Today we’d like to introduce you to Bailey Powell Aldrich.
Hi Bailey, thanks for sharing your story with us. To start, maybe you can tell our readers some of your backstories.
From the time I was a little girl, my journalist grandmother informed me repeatedly that I was a writer. Nany knows best! But, being the bull-headed person I am, I had to arrive at that conclusion my own way. Also, since I was a little girl, my dad owned and published Fort Worth Key, a travel guide. “One day this will all be yours!” He’d joke. My brothers and I weren’t interested in publishing. Famous last words.
I was the type of teenager who read Vogue and W cover-to-cover every month. It made sense to me to study fashion, and I spent the summer after high school in courses at the Fashion Institute of Technology in New York. When I went to North Texas for undergrad though, I was quickly humbled when I didn’t get accepted into the Fashion Design program. Ha! That program is a blood bath and, having since worked in fashion in New York, I can confidently say it absolutely prepares one for a career in high fashion. 10/10 recommend if you want to compete with the best of ’em. If you can make it there, you can make it anywhere. (Sorry Sinatra, your song is actually about the University of North Texas Fashion Design program.)
I switched to Merchandising and graduated 5.5 years after starting school. With both chronic mental illness and some family issues I’d been in and out of school, but I did it! Before graduating, I participated in an exchange program outside of London where I wrote fashion articles for a local, student-led publication, and when I returned home, I secured an internship at D Magazine where I worked in the fashion and bridal departments. D Magazine is where I got my first byline in print, and I still treasure it.
Before I left D I evangelized to anyone with ears that I was looking to move to NYC post-graduation, and finally, I identified a fellow Texan, a TCU grad, who worked in the PR department at Oscar de la Renta. She welcomed me to come up and intern after graduation. So, I bought a one-way ticket to New York and slept on a friend’s couch while I got my bearings in the city. After Oscar, I worked a lot of temp jobs and lived with a slew of strange Craigslist people, but I kept my head down and said “yes” to any and everything that would propel my fashion career forward. I continued to work in high fashion for a while before moving over to photography to manage bookings at Fast Ashleys Studios (now Smashbox) for a few years.
NYC was wearing me down. When my now-husband proposed, he was living in D.C. So, I left New York for 18 months to join him and worked at Special Olympics International.

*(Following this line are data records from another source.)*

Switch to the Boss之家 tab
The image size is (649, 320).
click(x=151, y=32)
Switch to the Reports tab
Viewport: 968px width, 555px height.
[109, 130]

After that we were both homesick for New York, so we moved back. I went to grad school at The New School (a lot of people know it as Parsons) and got an MFA in Creative Writing. Grandmother Nany rejoiced. I wrote freelance for a while and then, of course, Covid changed everything. NYC is good for a lot of things, but reasonably sized apartments is not one of them. We essentially found ourselves paying a gazillion dollars for a postage-stamp-sized apartment we couldn’t leave for weeks at a time.
My husband, a native Manhattanite, surprisingly had been badgering me to move HOME home (for me) to Texas, citing it as a much more reasonable place to live financially. So, after ten years in NYC, I folded. My parents thought I was a New Yorker for life. Much to their surprise (and delight!) I texted them in November 2021 just saying, “What if I took over Key?” My dad was on the brink of selling or turning the lights off. At 67, he was done. Then, I came out of the woodwork. Again, Nany was thrilled. She and my grandfather had both worked on Key with my dad as Editor and CMO, respectively. I was coming home to be a part of the family operation and apply all I’d learned to its modernization and rejuvenation.
Can you talk to us a bit about the challenges and lessons you’ve learned along the way? Looking back would you say it’s been easy or smooth in retrospect?
Well, New York City is inherently exhausting. It’s an adrenal beatdown every day, so I’d get migraines every weekend like clockwork. I don’t think I could’ve survived it if I wasn’t in my 20s. As my 30s began I was really hurtin’! It was also of course extremely competitive. People come from all over the world to battle on the ant hill that is New York City. However, that crash course is humbling and crystallizes the value of solid work ethic. Even though some people made it really challenging, I always tried to be kind and give everyone the benefit of the doubt in addition to working hard and with integrity. Hard work, integrity, honesty, and kindness will get you far.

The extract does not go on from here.